(Items from a data source)
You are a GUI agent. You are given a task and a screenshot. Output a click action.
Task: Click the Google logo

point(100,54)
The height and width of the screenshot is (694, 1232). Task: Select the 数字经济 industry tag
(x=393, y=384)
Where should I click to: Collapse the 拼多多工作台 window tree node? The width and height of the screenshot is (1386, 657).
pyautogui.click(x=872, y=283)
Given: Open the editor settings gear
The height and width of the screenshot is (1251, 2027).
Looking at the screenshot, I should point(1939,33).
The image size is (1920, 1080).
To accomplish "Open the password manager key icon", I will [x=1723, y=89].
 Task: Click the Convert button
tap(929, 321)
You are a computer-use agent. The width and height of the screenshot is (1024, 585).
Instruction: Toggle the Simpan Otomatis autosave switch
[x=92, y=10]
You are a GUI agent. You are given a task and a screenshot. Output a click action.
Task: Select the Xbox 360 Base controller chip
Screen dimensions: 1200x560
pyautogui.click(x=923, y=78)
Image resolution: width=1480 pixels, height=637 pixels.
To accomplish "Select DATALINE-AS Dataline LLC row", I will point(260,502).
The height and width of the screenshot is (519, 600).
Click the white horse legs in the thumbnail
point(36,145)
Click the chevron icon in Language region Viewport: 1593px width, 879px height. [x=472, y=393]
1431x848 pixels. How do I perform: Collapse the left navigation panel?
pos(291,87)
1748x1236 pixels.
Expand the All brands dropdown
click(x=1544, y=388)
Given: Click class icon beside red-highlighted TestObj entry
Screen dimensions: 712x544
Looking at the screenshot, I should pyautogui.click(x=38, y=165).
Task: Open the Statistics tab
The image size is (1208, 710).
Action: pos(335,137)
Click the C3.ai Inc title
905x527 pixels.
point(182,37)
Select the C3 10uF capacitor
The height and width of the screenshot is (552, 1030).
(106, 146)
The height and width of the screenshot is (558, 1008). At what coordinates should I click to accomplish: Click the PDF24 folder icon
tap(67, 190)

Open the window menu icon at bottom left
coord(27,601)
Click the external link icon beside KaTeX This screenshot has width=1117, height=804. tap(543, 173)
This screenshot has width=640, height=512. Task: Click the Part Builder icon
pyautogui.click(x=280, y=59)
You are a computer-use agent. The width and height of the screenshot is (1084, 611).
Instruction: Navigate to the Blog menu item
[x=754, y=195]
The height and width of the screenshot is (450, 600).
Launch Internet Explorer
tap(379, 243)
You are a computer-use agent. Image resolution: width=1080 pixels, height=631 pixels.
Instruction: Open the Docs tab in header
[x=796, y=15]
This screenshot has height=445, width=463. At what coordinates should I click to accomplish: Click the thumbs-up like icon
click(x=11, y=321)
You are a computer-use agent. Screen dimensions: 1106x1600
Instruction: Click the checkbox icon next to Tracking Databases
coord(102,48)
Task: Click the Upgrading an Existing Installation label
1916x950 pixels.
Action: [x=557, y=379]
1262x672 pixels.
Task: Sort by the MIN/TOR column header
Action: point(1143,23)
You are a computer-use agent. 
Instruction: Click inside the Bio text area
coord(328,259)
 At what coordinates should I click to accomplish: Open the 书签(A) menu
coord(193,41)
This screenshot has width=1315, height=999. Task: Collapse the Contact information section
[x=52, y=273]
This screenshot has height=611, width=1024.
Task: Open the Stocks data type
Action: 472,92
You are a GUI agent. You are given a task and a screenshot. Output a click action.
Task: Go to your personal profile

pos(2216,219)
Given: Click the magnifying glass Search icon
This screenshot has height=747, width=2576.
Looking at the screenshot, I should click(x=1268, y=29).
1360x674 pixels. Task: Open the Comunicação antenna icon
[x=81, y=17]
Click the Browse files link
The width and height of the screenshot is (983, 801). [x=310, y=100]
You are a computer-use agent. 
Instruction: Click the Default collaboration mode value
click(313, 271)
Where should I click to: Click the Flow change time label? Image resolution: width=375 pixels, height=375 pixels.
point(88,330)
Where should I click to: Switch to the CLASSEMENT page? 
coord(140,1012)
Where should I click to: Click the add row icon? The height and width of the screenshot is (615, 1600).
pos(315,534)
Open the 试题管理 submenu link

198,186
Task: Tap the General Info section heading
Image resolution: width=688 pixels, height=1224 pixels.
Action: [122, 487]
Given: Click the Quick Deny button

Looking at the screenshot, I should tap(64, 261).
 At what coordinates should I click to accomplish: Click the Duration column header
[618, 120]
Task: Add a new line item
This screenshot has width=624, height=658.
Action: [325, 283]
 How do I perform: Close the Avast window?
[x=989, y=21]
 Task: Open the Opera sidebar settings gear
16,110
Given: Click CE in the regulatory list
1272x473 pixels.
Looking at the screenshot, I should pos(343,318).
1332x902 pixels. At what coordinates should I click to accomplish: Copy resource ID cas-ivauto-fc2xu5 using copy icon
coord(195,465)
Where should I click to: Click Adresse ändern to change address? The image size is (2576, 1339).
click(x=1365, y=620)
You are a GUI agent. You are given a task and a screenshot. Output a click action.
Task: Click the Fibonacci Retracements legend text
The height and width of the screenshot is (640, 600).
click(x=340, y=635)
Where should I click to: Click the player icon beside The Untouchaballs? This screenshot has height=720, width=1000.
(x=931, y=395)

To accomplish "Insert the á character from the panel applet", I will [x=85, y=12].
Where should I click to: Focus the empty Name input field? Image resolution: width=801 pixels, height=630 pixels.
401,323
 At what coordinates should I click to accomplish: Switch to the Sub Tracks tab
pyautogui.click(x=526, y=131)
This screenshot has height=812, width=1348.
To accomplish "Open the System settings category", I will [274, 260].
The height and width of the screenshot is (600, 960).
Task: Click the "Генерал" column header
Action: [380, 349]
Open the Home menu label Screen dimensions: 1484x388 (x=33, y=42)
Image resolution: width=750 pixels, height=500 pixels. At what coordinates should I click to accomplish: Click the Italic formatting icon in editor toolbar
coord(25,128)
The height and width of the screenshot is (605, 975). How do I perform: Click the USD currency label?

◆ **Problem statement**: Starting at the line in the records that has "Click the Browse files link" and stopping after the line that has "coord(140,1012)", write those lines out again, substituting "Flow change date" for "Flow change time" and leaving everything else unchanged.

◆ **The solution**:
Click the Browse files link
The width and height of the screenshot is (983, 801). [x=310, y=100]
You are a computer-use agent. 
Instruction: Click the Default collaboration mode value
click(313, 271)
Where should I click to: Click the Flow change date label? Image resolution: width=375 pixels, height=375 pixels.
point(88,330)
Where should I click to: Switch to the CLASSEMENT page? 
coord(140,1012)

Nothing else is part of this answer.